BY NICOLE TJ AND THOMAS LO
Melbourne ensemble anon. takes its first international trip, giving a TEDx talk and exploring life in New York City. Musicians Nicole Tj and Thomas Lo share their experiences of the Big Apple with CutCommon readers. You can see anon. live at the Melbourne Recital Centre later this month.
New York City is one of a kind – a culture of new and old; future and forgotten. We embarked on our first international trip as anon. – with the intention of bringing a new perspective to an old art form, to an innovative speaker series in one of the oldest towns in Washington D.C., Foggy Bottom.
First stop: NYC. Lined with huge brick buildings, dotted with bright yellow traffic lights, bustling with traffic and people in all directions, New York City is as fast-paced as it gets. The days leading up our TEDx presentation were spent editing, re-editing and rehearsing the speech, while soaking in as much of NYC as we could. Central Park, MoMA, Times Square, World Trade Centre, Lincoln Centre…the list is endless! We were lucky to have scored an Airbnb art loft in prime location – where the owners were deeply involved in arts, culture and technology. And of course, we were stoked to be amongst some of the best music schools in the world – where we had masterclasses at the Manhattan School of Music and Mannes School of Music, with Head of Keyboard Dr Marc Silverman and ex-Kronos Quartet cellist Jeffrey Ziegler respectively.
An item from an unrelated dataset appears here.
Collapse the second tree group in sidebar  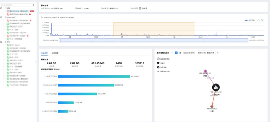pyautogui.click(x=1, y=17)
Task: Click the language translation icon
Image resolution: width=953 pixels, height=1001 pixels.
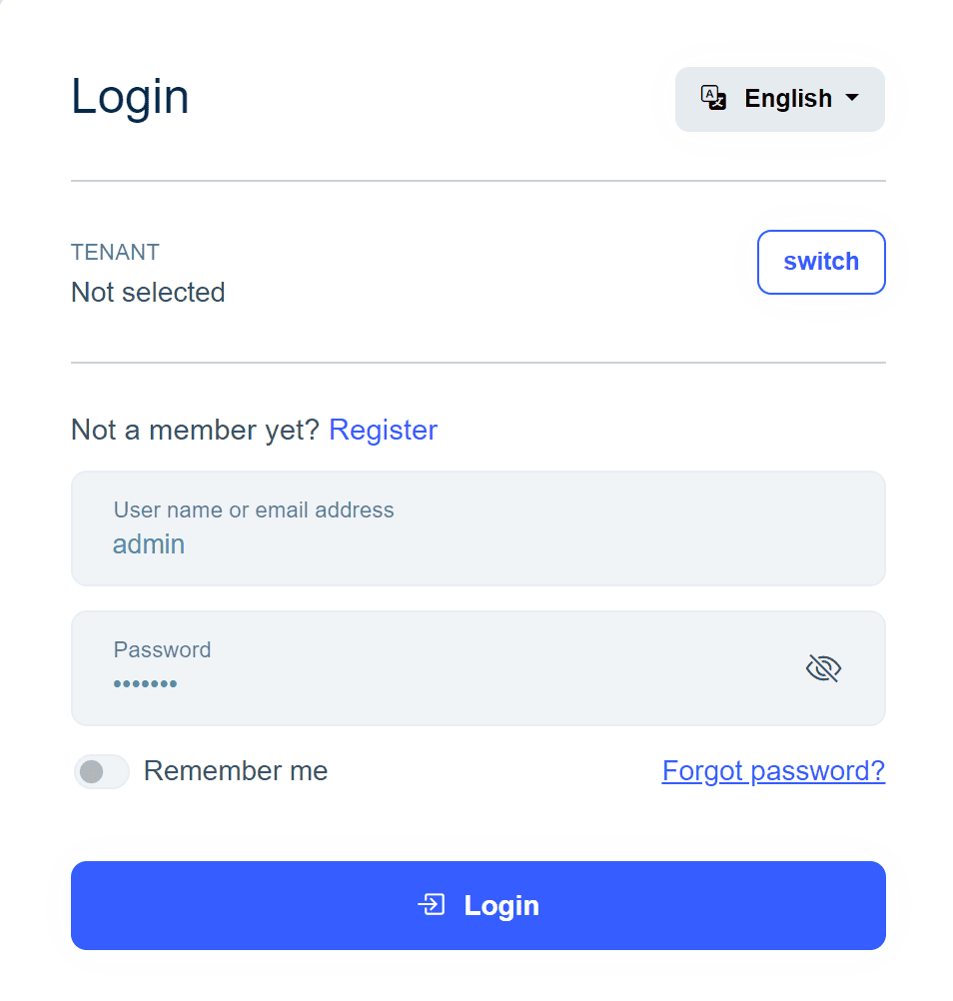Action: [x=713, y=98]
A three-hour train ride away, Washington DC is much more composed, exuding a captivating grandeur. Lined with black traffic lights and magnificent white walls, endless monumental buildings sit side by side, horizontally spanning across the city. TEDxFoggyBottom 2016 was an incredible a one-day event – a 1500-strong audience and 20 speakers that ranged from the resilient Chief Strategy Officer of RSA, to an impressively articulate slam poetry champion. To the theme of ‘Think Next’, we explored the perceptions of classical music, shared our take on the potential of the live concert experience, performed Trailer Music and screened the film. The crowd was welcoming; the response unexpectedly, yet genuinely enthusiastic. The TEDxFoggyBottom team – all students from the George Washington University – could not have done a better job in pulling off such a high calibre event.
For us, it was a learning opportunity, and a once-in-a-lifetime experience of being involved in the greater movement of ‘Ideas Worth Spreading’. More importantly, it proved that our work and ideas from other side of the world also have the potential to resonate with a wider, international audience.